# WHAT THIS TASK INVOLVES:
Can you set out the lines below as a Markdown table with the columns "Row" and "Line", numbering each line in order and leaving out any blank ones?

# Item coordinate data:
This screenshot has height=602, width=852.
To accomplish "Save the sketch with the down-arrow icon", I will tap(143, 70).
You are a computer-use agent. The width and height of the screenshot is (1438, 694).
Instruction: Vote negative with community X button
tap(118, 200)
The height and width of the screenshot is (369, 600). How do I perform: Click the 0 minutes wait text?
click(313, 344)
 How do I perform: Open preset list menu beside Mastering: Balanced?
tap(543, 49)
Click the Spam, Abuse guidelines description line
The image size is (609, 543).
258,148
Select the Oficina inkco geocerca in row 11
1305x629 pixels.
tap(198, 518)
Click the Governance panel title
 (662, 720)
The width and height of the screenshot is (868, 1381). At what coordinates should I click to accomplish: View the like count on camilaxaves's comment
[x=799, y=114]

# OUTPUT:
| Row | Line |
|---|---|
| 1 | This screenshot has height=602, width=852. |
| 2 | To accomplish "Save the sketch with the down-arrow icon", I will tap(143, 70). |
| 3 | You are a computer-use agent. The width and height of the screenshot is (1438, 694). |
| 4 | Instruction: Vote negative with community X button |
| 5 | tap(118, 200) |
| 6 | The height and width of the screenshot is (369, 600). How do I perform: Click the 0 minutes wait text? |
| 7 | click(313, 344) |
| 8 |  How do I perform: Open preset list menu beside Mastering: Balanced? |
| 9 | tap(543, 49) |
| 10 | Click the Spam, Abuse guidelines description line |
| 11 | The image size is (609, 543). |
| 12 | 258,148 |
| 13 | Select the Oficina inkco geocerca in row 11 |
| 14 | 1305x629 pixels. |
| 15 | tap(198, 518) |
| 16 | Click the Governance panel title |
| 17 |  (662, 720) |
| 18 | The width and height of the screenshot is (868, 1381). At what coordinates should I click to accomplish: View the like count on camilaxaves's comment |
| 19 | [x=799, y=114] |